Attacks on IoT devices are on the rise. According to Sonic Wall’s Cyber Threat Report for Mid-Year 2021, IoT attack volume in the first six months of 2021 rose 59% over the first six months of 2020. Firedome has collected the top 3 IoT attacks we saw in 2021:
- Verkada security camera attacks
Hackers attacked in March thousands of security cameras developed and managed by Verkada, by discovering a set of Verkada user credentials publicly exposed on the Internet. The hackers were able to hijack control of the cameras to launch future attacks and access video footage stored in the cloud. Verkada was not even aware of the breach until the video feed was posted to Twitter.
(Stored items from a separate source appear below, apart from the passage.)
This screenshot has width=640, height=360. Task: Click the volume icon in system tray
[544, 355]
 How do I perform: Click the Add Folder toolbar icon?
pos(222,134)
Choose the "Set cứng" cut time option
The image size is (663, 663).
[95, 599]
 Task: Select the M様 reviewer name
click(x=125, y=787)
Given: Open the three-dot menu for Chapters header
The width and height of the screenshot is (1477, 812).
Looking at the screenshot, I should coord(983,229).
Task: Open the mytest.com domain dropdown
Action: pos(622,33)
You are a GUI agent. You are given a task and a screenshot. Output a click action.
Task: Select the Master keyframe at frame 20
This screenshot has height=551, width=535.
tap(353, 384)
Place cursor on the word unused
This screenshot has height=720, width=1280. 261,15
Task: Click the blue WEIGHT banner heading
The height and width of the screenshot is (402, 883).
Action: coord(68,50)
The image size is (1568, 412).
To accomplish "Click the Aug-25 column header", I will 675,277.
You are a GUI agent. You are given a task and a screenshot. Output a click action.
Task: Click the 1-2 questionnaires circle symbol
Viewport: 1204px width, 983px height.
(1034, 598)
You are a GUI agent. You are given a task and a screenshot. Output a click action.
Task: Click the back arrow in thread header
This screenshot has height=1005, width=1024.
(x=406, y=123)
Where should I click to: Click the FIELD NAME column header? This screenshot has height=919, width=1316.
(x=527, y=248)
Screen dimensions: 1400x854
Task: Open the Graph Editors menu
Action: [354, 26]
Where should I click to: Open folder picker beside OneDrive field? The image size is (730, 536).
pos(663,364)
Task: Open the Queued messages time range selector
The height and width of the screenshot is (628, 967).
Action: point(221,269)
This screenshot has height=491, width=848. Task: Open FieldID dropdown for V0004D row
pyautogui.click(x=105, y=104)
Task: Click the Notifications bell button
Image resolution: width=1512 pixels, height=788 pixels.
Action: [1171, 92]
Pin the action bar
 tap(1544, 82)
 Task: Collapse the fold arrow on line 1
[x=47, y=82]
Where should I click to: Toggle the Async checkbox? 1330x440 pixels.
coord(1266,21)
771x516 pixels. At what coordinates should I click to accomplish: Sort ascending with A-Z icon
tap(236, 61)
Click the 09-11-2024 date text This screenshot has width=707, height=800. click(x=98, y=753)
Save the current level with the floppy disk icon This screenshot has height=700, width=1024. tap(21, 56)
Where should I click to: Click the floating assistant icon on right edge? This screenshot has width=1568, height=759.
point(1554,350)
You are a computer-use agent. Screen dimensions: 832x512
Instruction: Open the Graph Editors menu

- Western Digital’s My Book Live attacks
Western Digital stopped supporting its storage device My Book Live in 2015. A remote command execution vulnerability surfaced in late 2018, but the bug was never fixed. Also, the code that required a valid user password before allowing a factory reset to be activated, was actively removed from the device. This way, hackers were able to wipe petabytes of user data from each device. Devices that are no longer supported are low hanging fruit for hackers!
- BotenaGo attacks
The BotenaGo malware harvested millions of IoT devices into its global botnet. It was discovered by researchers at AT&T, but unusual for botnets, they didn’t discover a connected malicious C2 server to which the malware could transmit all the data collected. Whatever the explanation is, and whatever the path of BotenaGo’s development will be, there is no doubt about the bad intentions of its authors.
You can read about these attacks in more detail at https://firedome.io/blog/top-cyber-attacks-on-iot-devices-in-2021/.
With the necessary prevention technologies in place like the ones to be developed by IoTAC such attacks could have been prevented.